- Born: John Henderson Martin July 21, 1951 (age 75) Turlock, California, U.S.
- Education: University of Florida
- Occupations: Film and television actor
- Years active: 1981–present

= John Martin (actor) =

American film and television actor

John Henderson Martin (born July 21, 1951) is an American film and television actor.

== Life and career ==
Martin was born in Turlock, California. He attended the University of Florida, earning his degree in political science. He began his screen career in 1981, appearing in the television film Stand by Your Man. He appeared in films El Norte, Black Roses and starred in television films Stalking Back and Praying Mantis. He guest-starred in television programs including The Love Boat, T.J. Hooker, Three's Company, Columbo and Archie Bunker's Place. In 1988, he starred as Matthew Moorhouse in the film Black Roses, starring along with Ken Swofford and Julie Adams.

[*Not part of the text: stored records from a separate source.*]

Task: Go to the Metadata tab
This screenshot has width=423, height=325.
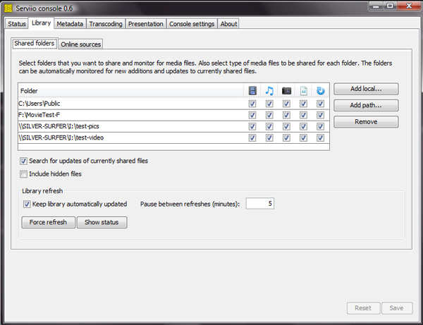Action: (x=70, y=23)
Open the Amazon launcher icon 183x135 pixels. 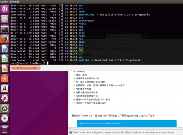[x=5, y=89]
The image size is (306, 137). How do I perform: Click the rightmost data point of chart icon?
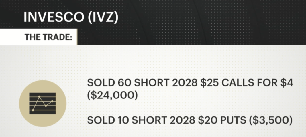tap(52, 101)
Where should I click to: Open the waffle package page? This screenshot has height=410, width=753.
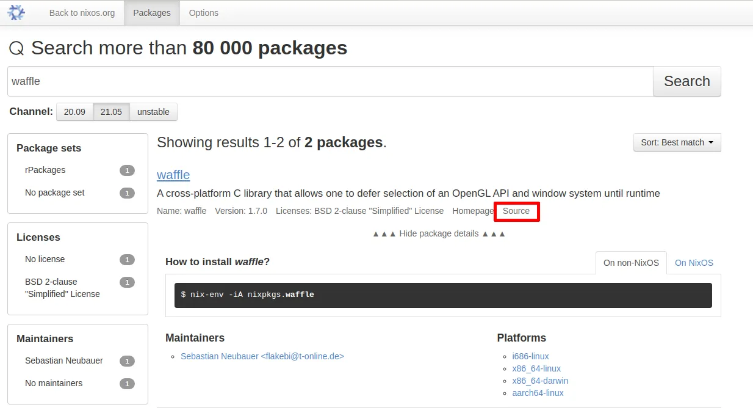(173, 175)
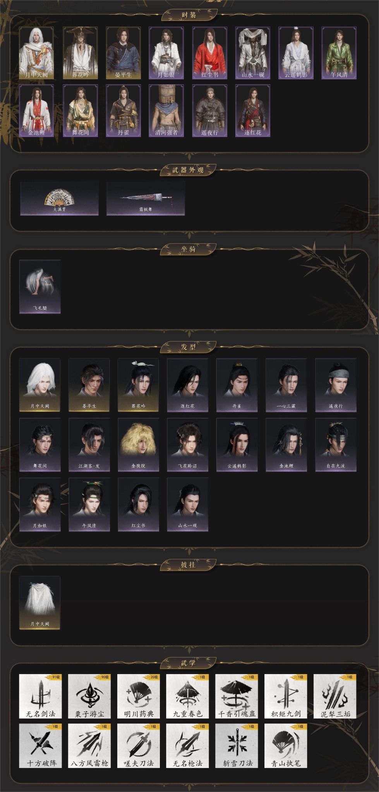Select the 九重春色 umbrella skill icon
The width and height of the screenshot is (379, 792).
[188, 696]
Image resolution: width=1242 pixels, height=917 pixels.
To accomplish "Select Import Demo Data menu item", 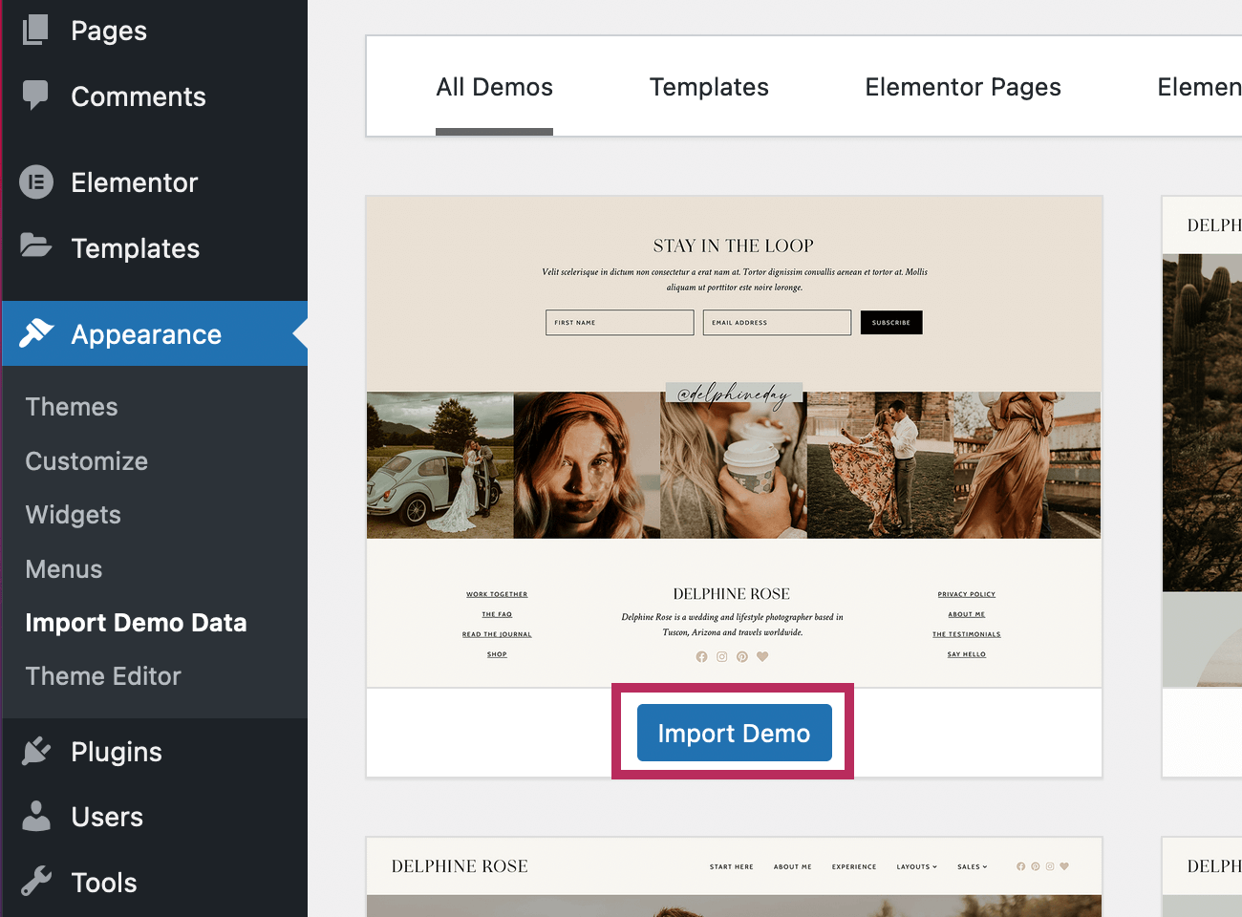I will tap(136, 623).
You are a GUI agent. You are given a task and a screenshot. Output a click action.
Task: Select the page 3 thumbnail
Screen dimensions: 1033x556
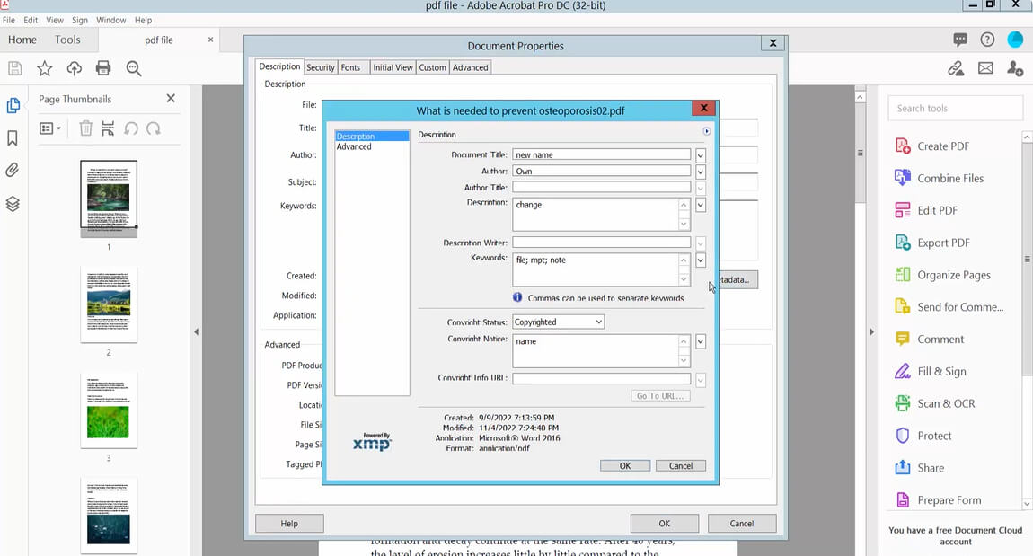pyautogui.click(x=108, y=409)
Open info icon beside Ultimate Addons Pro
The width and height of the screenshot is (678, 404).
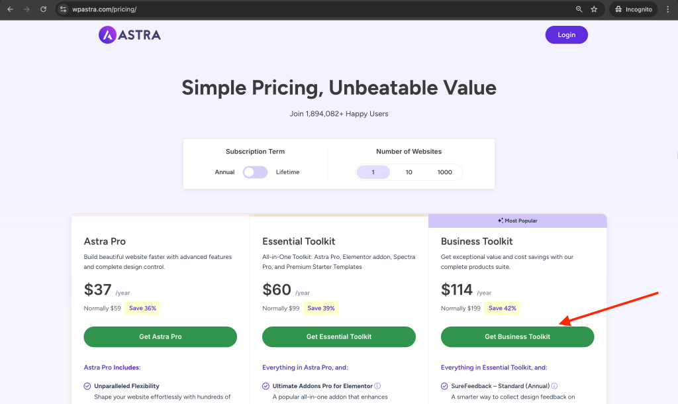click(377, 386)
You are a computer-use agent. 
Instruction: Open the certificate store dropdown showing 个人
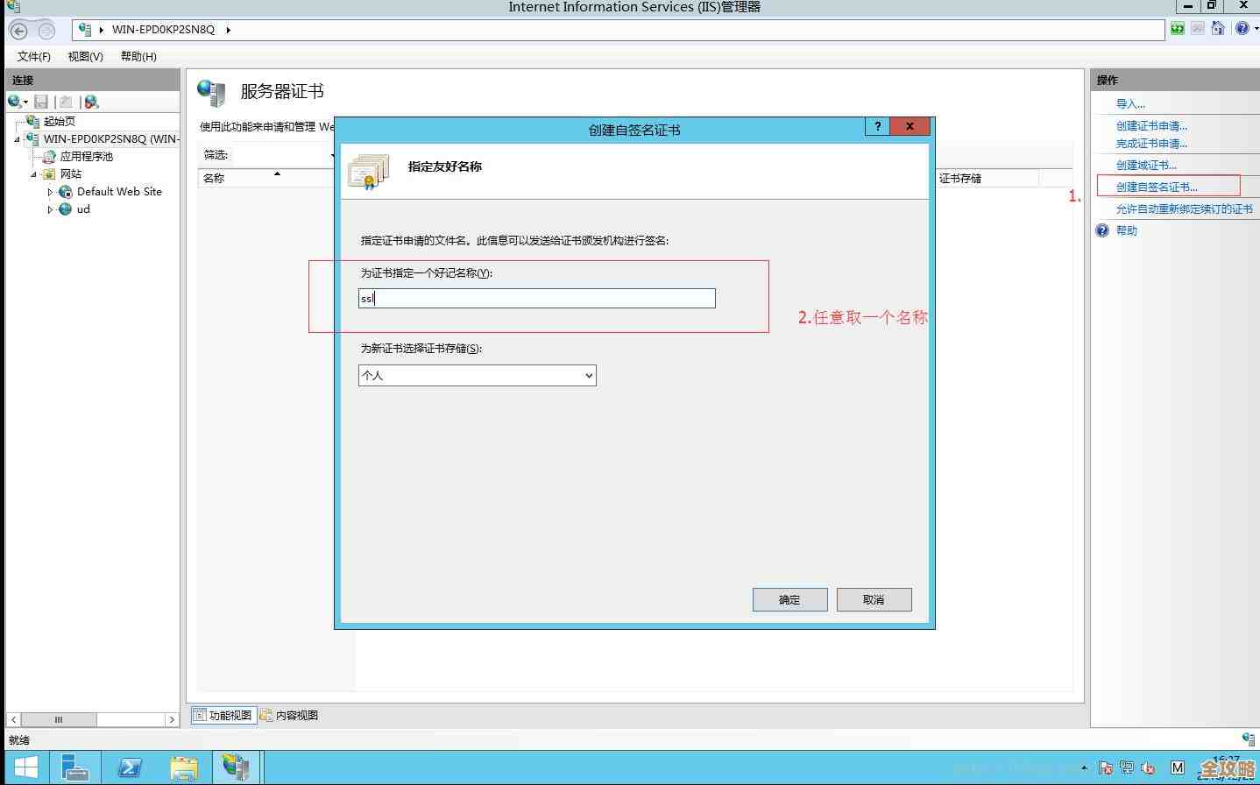(x=591, y=375)
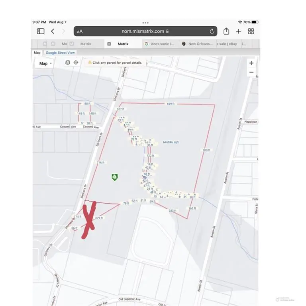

Martin played lawyer Jon Russell in the ABC soap opera television series One Life to Live from 1986 to 1989, reprising the role from 1991 to 1992, and in General Hospital in 1991. From 1997 to 1999, he played Hank Cummings in the NBC soap opera television series Sunset Beach, and he played Frederick Hodges in The Young and the Restless from 2002 to 2005. His character was the husband of Anita Hodges (Mitzi Kapture) and father of Brittany Hodges (Lauren Woodland).

In 2010, Martin played physician Bill Horton in the NBC soap opera television series Days of Our Lives, and from 2013 to 2014, he played Ron Mitchell in the ABC mystery drama television series Mistresses. Aside from his acting career, he ran a private investment consulting firm for actors, directors, and rock stars from 1997 to 2011.